In 1913, she held her first exhibition, showing some decorative panels at the Salon des Artistes Décorateurs. She combined lacquer and rare woods, geometric abstraction and Japanese-inspired motifs into her work. It attracted the attention of Jacques Doucet, an art connoisseur and collector. He commissioned a few pieces – her only signed and dated creations.

So far, her work went mostly unnoticed. In London after the start of World War I, Gray needed to rely on her family’s financial support. Near the end of the war, Gray was commissioned to decorate an apartment on Rue de Lota in Paris. Her interior designs generated a great deal of praise in the press. She opened the Jean Desert Gallery in 1922.

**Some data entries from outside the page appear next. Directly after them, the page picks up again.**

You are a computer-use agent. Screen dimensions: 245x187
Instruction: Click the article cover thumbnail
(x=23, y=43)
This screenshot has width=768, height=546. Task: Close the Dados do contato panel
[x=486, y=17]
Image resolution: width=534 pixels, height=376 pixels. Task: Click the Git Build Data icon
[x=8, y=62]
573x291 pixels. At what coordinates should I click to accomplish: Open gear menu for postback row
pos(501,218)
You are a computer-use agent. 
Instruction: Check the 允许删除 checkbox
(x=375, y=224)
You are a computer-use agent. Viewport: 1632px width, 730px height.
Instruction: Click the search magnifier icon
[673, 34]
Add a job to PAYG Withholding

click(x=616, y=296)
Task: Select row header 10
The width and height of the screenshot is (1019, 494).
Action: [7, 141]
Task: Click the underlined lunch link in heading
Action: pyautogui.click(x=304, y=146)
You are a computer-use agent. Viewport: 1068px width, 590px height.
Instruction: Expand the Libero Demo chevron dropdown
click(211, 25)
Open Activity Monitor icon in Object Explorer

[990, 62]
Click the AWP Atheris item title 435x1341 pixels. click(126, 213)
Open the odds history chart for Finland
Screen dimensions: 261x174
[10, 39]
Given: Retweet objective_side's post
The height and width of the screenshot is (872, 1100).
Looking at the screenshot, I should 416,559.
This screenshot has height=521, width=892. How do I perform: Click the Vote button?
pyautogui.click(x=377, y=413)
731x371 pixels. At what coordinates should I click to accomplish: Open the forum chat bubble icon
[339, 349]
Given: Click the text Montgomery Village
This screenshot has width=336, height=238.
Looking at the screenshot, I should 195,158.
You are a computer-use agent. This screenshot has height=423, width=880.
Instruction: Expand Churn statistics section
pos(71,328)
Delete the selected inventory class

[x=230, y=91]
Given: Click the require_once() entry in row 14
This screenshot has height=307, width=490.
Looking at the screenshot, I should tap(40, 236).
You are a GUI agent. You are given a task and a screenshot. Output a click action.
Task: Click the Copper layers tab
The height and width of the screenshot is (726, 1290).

Shortly thereafter, persuaded by Le Corbusier and Jean Badovici among others, she turned her interests to architecture. In 1924 Gray and Badovici began work on the house E-1027 in Roquebrune, Cap Martin in southern France (near Monaco). L-shaped and flat-roofed with floor-to-ceiling windows and a spiral stairway to the guest room, E-1027 was both open and compact. Gray designed the furniture as well as collaborated with Badovici on its structure. Her circular glass E-1027 table and rotund Bibendum armchair were inspired by the recent tubular steel experiments of Marcel Breuer at the Bauhaus. The house is now in poor repair.

In 1968, a complimentary magazine article quickly grew into an unexpected hit, and the Bibendum chair and E-1027 table went back into production. Following the purchase of her archive in 2002, the Irish National Museum at Collins Barracks Dublin opened a permanent exhibition of her work.

43 Barcelona Chair

Barcelona Chair

The Barcelona Chair was designed by Ludwig Mies Van Der Rohe for the German Pavilion exhibit in Barcelona

The Barcelona Chair was designed to be used as a throne for the king and queen of Spain while visiting the German Pavilion exhibit.

… it was an instant success. Amongst others, the Barcelona Chair (also Barcelona stool, table, daybed, etc.) is an example of Van Der Rohe’s design genius.

Originally constructed of high quality Leather and Chromed steel, many of today’s reproductions use stainless steel instead of chrome. In my opinion, nothing can match the finish of a high quality chromed steel; the shine, smooth finish and seamless look are fantastic!

This is one of my personal favourites, I simply love the clean and simple lines of the Barcelona Chairs and the entire collection from the German Pavilion… simple, elegant and unmatched quality make this article a must have for all Bauhaus lovers.